J. McCarthy, Trademarks and Unfair Competition, § 13:3 (1973). Hence, ". . . many modern decisions have shifted the emphasis away from the defendant's subjective mental state, and have placed prime importance upon the issue of likelihood of confusion and consequent consumer deception." Id., § 13:8B. See, e.g. V.J. Doyle Plumbing Co. v. Doyle, 120 Ariz. 130, 584 P.2d 594 (1978); A.W. Cox Dept. Store Co. v. Cox's, Inc., 221 S.E.2d 539 (W.Va. 1976); Baker Realty Co. v. Baker, 228 Ga. 766, 187 S.E.2d 850 (1972).
The modern view favors the issuance of qualified injunctions, such as that originally issued below (by the Honorable H. Ray Pope, P.J., before reversal on reconsideration by the Honorable Merle E. Wiser, P.J.), permitting appellee to use only the name "Brody Brothers, Inc." Such injunctions permit the use of a personal name only insofar as it does not produce a likelihood of confusion.

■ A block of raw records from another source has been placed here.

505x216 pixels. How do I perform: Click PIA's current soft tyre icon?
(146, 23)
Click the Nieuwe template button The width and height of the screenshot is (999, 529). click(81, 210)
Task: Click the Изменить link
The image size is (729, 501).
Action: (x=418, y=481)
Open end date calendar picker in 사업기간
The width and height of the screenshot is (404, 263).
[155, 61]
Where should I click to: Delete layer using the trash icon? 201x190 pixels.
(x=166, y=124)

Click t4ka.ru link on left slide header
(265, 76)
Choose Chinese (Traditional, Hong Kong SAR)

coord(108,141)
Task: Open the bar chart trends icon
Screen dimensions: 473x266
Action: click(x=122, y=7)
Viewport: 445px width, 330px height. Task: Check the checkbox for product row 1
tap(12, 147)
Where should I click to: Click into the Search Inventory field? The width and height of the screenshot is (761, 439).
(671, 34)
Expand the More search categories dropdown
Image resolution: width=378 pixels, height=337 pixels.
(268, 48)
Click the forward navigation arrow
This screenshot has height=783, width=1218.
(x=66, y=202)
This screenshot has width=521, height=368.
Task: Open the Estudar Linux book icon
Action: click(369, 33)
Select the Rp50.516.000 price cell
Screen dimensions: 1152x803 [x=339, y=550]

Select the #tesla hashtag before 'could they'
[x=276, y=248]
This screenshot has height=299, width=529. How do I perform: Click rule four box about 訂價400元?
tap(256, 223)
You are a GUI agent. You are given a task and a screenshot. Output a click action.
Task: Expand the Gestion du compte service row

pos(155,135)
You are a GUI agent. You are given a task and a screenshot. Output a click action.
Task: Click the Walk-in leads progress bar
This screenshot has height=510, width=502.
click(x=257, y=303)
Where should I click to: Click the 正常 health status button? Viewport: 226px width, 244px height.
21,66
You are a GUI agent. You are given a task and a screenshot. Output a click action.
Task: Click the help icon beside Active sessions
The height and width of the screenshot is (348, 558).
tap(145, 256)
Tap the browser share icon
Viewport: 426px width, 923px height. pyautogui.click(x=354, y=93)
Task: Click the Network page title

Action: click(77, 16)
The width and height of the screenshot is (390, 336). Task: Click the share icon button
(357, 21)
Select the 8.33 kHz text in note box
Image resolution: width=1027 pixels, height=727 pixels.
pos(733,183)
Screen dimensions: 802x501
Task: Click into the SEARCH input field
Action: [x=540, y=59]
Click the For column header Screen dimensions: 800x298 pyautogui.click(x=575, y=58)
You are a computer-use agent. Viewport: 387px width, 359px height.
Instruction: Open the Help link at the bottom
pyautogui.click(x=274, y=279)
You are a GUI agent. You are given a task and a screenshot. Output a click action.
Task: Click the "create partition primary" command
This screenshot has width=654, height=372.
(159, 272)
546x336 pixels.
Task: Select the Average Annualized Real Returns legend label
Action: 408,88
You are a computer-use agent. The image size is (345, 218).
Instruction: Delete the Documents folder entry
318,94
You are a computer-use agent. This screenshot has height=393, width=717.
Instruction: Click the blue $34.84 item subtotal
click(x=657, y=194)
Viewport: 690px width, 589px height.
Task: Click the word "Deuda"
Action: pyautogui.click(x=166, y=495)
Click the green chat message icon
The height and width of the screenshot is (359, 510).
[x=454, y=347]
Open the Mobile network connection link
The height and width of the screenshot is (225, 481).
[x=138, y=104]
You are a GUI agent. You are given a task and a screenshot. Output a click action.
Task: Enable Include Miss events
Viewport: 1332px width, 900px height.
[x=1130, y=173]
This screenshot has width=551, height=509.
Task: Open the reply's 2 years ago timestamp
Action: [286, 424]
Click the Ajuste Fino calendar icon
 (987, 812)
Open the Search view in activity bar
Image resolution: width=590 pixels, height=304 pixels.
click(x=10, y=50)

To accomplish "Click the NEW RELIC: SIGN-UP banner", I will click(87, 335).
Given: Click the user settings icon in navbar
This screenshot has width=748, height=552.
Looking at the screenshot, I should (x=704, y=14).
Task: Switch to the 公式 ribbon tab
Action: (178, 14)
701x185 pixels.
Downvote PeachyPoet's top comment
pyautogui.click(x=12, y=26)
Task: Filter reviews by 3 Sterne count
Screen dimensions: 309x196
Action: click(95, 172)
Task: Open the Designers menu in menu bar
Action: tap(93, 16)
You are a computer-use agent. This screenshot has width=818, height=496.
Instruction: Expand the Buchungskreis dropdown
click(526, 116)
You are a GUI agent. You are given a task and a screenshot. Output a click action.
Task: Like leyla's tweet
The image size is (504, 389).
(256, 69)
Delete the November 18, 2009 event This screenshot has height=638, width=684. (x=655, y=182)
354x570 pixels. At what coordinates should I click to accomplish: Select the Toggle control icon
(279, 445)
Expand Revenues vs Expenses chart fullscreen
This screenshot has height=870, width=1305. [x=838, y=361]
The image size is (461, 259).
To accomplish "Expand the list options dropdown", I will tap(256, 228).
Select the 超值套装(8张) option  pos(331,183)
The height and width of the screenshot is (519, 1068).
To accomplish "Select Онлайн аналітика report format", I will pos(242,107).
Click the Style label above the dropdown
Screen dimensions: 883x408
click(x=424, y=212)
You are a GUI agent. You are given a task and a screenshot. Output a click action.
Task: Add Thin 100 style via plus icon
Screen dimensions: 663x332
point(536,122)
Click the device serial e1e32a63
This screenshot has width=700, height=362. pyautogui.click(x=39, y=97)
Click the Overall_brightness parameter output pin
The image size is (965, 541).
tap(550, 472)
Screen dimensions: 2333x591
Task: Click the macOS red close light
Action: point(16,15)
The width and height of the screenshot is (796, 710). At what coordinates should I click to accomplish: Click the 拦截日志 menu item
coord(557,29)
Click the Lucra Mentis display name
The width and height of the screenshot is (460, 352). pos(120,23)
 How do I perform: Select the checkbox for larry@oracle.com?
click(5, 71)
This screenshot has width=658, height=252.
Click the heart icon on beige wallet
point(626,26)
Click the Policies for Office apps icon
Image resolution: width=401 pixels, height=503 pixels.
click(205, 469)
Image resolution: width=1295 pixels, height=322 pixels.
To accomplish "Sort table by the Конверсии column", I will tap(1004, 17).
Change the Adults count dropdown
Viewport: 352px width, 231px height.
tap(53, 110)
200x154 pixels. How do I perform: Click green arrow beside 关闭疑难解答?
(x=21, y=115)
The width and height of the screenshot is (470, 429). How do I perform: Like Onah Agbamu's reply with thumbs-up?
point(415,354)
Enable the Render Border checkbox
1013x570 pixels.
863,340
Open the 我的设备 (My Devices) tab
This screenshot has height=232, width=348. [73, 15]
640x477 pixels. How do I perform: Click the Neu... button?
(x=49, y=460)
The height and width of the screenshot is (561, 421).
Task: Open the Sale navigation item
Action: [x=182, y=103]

Whether or not we are sympathetic to a rule different from that enunciated by our Supreme Court in 1940, we are not free, as an intermediate appellate court, to overrule the decisional law of the Supreme Court of Pennsylvania. Hillbrook Apartments, Inc. v. Nyce Crete Company, 237 Pa.Superior Ct. 565, 573, 352 A.2d 148, 152 (1975).
[5] See also John H. Gates v. Gates Coal Company, Inc., 114 Pa.Superior Ct. 157, 174 A. 3 (1934), in which we stated: "A person cannot make a trademark of his own name, and thus obtain a monopoly of it which will debar all other persons of the same name from using their own names in their own business." Id., 114 Pa.Superior Ct. at 161, 174 A. at 4 (citation omitted).